The results of a study showed that 81% of OA patients had a reduced ability to perform their basic life activities [9]. In knee osteoarthritis, knee-related disability is highly affected by cognitive factors and impaired body perception [10]. This disease places a significant burden on individuals and society, being associated with complications, costs, and increased mortality rates [11]. Additionally, it is associated with decreased quality of life and adverse psychological impacts [12].

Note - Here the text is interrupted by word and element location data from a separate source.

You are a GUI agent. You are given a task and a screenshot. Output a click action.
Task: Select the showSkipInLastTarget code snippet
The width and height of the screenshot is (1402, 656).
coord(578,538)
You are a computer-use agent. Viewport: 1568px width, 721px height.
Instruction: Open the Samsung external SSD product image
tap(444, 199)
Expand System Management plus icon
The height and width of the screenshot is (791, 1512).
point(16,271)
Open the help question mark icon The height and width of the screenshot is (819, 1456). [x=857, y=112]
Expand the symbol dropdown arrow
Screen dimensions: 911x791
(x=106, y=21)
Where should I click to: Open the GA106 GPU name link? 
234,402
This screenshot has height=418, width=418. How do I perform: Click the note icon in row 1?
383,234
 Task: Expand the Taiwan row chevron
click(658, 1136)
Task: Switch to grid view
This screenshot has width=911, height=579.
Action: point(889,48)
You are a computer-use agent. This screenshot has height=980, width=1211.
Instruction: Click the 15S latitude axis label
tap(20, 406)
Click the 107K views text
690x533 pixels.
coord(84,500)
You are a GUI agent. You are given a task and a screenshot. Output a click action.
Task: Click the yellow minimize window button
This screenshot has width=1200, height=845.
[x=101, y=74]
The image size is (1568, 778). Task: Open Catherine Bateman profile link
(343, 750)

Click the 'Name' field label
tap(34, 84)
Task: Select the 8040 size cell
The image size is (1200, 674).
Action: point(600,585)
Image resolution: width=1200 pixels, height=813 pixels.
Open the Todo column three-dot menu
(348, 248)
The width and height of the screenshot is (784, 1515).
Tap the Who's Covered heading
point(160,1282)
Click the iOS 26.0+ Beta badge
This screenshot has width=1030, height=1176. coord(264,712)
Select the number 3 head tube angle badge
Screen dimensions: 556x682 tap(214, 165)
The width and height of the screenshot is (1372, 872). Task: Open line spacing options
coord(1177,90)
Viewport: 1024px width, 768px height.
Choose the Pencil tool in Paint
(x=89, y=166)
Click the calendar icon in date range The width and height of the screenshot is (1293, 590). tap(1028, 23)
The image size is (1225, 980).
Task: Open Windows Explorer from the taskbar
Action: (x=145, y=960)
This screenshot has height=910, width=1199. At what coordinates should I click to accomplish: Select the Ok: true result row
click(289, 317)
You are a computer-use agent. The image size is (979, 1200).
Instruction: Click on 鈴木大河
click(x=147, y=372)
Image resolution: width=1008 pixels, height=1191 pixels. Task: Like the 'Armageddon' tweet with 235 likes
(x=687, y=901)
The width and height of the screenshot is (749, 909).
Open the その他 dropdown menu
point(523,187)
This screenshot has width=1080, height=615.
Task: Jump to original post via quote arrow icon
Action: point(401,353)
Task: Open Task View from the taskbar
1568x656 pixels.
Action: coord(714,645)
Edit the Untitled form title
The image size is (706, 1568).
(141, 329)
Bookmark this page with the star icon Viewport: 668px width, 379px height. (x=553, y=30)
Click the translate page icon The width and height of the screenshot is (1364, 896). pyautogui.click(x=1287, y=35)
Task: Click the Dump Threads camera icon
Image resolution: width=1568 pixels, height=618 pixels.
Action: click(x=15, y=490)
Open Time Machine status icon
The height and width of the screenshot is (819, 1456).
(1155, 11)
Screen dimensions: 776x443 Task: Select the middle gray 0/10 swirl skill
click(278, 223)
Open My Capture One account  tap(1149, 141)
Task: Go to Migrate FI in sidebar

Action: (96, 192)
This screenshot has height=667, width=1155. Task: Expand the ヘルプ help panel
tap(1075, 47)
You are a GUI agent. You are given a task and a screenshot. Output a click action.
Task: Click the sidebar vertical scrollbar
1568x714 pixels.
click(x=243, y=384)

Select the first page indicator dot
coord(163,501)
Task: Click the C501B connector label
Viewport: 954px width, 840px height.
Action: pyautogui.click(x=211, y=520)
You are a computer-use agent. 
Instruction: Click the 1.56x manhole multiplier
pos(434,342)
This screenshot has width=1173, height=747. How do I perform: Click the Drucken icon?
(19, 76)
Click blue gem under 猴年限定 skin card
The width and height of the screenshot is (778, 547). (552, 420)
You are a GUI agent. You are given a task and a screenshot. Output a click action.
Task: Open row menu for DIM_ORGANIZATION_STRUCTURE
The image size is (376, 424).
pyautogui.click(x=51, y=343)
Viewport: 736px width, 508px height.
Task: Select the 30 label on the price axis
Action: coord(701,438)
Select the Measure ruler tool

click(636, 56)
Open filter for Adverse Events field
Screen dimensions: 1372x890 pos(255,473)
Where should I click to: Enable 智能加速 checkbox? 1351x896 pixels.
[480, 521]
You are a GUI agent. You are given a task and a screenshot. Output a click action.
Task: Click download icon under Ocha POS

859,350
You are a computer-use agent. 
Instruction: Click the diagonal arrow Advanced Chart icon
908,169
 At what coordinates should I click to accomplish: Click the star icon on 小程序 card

According to researchers, there is no known cure for OA. However, people with knee OA can benefit from appropriate management strategies [13]. Accordingly, the goals of the current treatment are to relieve pain and maintain the function. In this context, education, weight loss [14], heating/cooling therapies [15], focal vibration, and intra-articular oxygen–ozone therapy [16] could be effective. Drug options, in this case, include topical and oral non-steroidal anti-inflammatory drugs [14], duloxetine [17], glucocorticoids, periodic intra-articular hyaluronans [16], and total joint replacement [14]. New targets, such as the nerve growth factor, are being considered, which may be confirmed for OA pain in the future. Although OA is significantly affected by placebos [18], complementary medicine and herbs [19] as well as non-pharmacological interventions are necessary, having been shown to produce desirable outcomes [20].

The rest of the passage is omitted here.